For those who don’t know, “refactoring” essentially is cleaning up an existing code base to enable changes to be made more efficiently, or to improve the performance of the existing system.  Refactoring usually involves restructuring or rewriting portions of code which are convoluted, difficult to understand, poorly documented or unnecessarily complex.  Refactoring, the engineers argued, is essential to add future features, so developers should be given time to “refactor” existing code– even if it is the only activity in that sprint or release.

Sorry, but I have to call B.S. here. Refactoring- standing on it’s own- adds no value, so it is not a feature, and should not be added to a product backlog. As a product manager, how am I supposed to sell a release which includes no new functionality, but has refactored code? Why would anyone want to buy such an upgrade? What does refactoring that provides no visible changes offer to a user? If it doesn’t add any business value, it isn’t worth doing.

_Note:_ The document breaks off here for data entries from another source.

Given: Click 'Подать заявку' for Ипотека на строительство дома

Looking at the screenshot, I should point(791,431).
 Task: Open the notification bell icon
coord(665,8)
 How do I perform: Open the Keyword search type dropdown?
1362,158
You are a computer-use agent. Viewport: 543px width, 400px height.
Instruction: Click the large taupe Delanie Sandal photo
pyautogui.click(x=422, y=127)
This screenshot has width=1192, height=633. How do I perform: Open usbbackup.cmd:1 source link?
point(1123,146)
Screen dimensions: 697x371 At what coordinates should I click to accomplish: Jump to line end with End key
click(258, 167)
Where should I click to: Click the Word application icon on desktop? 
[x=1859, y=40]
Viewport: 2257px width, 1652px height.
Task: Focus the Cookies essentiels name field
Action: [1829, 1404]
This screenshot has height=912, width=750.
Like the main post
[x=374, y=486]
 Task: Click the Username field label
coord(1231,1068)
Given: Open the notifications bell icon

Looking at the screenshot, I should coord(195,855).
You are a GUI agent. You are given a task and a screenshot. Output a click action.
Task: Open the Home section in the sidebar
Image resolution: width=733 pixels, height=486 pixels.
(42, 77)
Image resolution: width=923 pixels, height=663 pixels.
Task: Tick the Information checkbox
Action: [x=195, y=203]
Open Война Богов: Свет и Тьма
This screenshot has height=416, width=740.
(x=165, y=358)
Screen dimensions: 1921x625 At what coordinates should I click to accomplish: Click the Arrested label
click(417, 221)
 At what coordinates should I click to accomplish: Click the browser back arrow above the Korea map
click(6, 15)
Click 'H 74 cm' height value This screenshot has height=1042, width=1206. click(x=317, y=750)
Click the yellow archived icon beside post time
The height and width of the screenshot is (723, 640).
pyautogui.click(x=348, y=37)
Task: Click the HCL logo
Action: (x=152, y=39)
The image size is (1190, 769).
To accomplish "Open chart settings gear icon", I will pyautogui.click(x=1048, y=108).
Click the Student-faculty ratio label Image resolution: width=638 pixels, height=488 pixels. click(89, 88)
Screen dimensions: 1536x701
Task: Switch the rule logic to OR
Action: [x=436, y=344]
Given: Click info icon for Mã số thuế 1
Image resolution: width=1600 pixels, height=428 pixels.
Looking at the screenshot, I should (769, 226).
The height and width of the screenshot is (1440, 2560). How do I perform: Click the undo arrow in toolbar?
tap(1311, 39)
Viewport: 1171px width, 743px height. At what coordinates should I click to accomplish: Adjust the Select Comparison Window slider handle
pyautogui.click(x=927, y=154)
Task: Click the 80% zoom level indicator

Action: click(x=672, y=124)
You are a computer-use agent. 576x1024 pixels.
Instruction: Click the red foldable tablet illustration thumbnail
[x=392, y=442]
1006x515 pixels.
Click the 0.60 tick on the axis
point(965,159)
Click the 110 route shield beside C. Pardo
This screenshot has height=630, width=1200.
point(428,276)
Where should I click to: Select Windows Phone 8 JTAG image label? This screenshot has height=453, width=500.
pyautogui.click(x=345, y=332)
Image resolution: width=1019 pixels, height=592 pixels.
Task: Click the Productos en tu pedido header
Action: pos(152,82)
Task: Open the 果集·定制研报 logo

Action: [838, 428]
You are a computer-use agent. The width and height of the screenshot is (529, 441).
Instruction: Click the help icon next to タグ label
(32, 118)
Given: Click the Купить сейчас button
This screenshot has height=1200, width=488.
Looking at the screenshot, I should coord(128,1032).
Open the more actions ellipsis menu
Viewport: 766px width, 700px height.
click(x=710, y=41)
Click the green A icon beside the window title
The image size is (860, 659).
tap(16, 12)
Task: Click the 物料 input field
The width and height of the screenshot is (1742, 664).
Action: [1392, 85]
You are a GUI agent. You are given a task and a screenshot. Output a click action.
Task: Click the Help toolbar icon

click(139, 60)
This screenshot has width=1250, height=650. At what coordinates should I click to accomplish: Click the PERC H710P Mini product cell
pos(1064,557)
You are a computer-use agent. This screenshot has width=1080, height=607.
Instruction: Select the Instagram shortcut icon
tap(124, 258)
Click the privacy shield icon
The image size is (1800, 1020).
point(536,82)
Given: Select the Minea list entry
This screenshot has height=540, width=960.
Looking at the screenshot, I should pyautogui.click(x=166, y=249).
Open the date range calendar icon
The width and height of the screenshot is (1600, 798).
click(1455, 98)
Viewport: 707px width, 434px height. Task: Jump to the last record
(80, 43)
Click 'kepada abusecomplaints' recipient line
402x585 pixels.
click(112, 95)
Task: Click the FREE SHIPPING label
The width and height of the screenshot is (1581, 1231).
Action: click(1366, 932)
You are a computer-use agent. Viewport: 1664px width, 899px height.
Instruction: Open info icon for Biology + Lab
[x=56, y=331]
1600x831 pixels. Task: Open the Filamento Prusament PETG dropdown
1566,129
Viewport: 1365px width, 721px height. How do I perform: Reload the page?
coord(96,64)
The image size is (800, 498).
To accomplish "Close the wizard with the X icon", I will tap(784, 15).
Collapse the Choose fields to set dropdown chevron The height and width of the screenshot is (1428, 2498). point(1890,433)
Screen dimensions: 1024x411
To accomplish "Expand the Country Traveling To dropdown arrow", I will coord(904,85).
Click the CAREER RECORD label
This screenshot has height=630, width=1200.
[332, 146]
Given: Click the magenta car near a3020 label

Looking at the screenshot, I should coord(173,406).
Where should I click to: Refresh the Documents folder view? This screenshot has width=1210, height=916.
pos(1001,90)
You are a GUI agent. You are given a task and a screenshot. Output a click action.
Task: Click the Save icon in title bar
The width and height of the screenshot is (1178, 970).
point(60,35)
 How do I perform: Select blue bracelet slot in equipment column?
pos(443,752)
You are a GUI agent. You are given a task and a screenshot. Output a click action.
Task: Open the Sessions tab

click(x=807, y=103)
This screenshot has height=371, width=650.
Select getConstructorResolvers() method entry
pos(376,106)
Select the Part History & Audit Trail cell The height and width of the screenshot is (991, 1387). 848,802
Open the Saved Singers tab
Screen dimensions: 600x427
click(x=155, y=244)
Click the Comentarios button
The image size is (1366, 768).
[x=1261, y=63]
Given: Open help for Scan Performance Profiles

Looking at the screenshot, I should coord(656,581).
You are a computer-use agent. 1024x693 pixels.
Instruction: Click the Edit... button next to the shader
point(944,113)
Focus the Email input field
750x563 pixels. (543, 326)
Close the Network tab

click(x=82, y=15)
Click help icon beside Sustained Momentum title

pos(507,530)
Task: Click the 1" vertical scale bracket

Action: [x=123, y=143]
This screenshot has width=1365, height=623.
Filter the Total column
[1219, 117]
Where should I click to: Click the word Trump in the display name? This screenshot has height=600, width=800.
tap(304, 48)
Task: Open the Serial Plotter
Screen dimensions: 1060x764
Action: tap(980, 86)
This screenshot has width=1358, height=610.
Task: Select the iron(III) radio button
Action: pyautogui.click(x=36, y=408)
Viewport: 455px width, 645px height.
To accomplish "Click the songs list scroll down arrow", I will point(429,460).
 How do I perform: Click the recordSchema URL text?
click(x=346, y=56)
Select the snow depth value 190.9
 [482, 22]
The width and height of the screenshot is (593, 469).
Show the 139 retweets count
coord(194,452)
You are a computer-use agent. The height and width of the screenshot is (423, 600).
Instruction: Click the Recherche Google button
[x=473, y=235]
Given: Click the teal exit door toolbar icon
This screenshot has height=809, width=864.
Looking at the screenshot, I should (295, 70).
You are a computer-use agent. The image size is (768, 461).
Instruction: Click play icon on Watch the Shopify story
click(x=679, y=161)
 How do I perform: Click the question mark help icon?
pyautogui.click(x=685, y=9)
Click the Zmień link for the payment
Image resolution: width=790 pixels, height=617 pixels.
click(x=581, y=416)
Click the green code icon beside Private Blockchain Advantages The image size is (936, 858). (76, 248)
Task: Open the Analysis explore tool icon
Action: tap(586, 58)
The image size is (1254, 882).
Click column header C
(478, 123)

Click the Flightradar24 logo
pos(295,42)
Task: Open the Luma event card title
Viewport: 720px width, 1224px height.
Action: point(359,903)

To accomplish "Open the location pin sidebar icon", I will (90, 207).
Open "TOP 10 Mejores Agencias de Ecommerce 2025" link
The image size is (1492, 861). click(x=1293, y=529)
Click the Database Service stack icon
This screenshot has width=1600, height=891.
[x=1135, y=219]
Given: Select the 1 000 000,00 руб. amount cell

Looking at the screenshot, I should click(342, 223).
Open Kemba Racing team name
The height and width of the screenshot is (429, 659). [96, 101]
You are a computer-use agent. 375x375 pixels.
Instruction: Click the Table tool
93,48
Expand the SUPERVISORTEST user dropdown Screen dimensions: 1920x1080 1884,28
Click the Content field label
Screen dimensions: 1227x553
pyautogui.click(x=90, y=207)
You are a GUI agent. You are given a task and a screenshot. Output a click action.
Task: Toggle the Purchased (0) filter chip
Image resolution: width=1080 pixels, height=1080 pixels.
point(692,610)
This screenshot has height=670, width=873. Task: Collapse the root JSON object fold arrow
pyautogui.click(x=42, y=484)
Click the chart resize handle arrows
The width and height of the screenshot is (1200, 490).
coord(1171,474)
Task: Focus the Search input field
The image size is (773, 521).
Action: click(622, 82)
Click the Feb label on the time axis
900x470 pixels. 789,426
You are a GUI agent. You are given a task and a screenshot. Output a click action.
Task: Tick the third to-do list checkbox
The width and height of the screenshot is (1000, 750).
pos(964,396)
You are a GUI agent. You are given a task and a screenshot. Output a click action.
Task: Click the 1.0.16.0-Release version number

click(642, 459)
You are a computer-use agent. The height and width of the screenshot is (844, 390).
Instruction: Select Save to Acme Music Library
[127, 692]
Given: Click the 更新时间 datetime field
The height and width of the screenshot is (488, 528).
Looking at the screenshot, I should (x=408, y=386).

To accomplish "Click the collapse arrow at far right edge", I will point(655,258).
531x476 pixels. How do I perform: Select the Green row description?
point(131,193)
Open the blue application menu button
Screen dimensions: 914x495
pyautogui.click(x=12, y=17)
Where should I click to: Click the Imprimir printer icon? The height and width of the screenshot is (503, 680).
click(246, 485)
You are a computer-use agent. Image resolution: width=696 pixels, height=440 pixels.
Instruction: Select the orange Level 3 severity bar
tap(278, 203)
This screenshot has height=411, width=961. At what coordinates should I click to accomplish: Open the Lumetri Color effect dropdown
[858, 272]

Let me pause my rant for a moment to mention that developers who typically fight for periods of refactoring are usually the best developers on a team. They can’t stand seeing inefficient, messy, unmaintainable spaghetti code. I understand and appreciate their frustrations. There may be a secondary value to allowing refactoring to make it into release–to keep your developers happy, sane, and from leaving for greener pastures and that mythical software company where all code is documented meticulously and written as elegantly as possible. Besides that purely secondary value, I argue that refactoring is not worth doing as its own feature for the following reasons:

  1. It doesn’t accomplish a business goal:  The goal of a software company is to sell working software. Refactoring doesn’t allow me to sell more software, unless there is something (an additional feature) I need to add to the software that requires refactoring.
  2. It obscures the “real” problem that is trying to be solved with refactoring:  I’m hesitant to devote an entire sprint/release to “refactoring”, because as a user I don’t know what problems that will solve for me. If you tell me I can’t add the features in the next sprint because the code base is munged, then account for the time you have to “unmunge” (yes I just made up that word) the code into your estimate. Otherwise, what you’re doing is gold-plating, and unnecessary to delivering value.
  3. There is no traceability between “refactoring” and any discernible feature:  This is related to the above points, but if I can’t trace what you’re refactoring to a requirement, then it’s gold-plating. There might be activities a development team needs to do in order to fulfill a requirement or fix a defect (e.g., “improve page response time to 2 seconds”), but those activities should trace to a requirement (has someone even asked that the page response be improved by 2 seconds? And if so, why?) You can’t predict every feature I’m going to ask for as a product manager, so you might be unnecessarily refactoring portions of the code base.
  4. Your work might be thrown away tomorrow:  Suppose I relented and allowed the development team 3 months to refactor a messy code base, without adding new value/features. The following month, the CTO decides to change the platform completely and start (mostly) from scratch, perhaps for good reasons. Meanwhile, my users are stuck with a release that included refactored code instead of some valuable features until the new version on the new platform is released.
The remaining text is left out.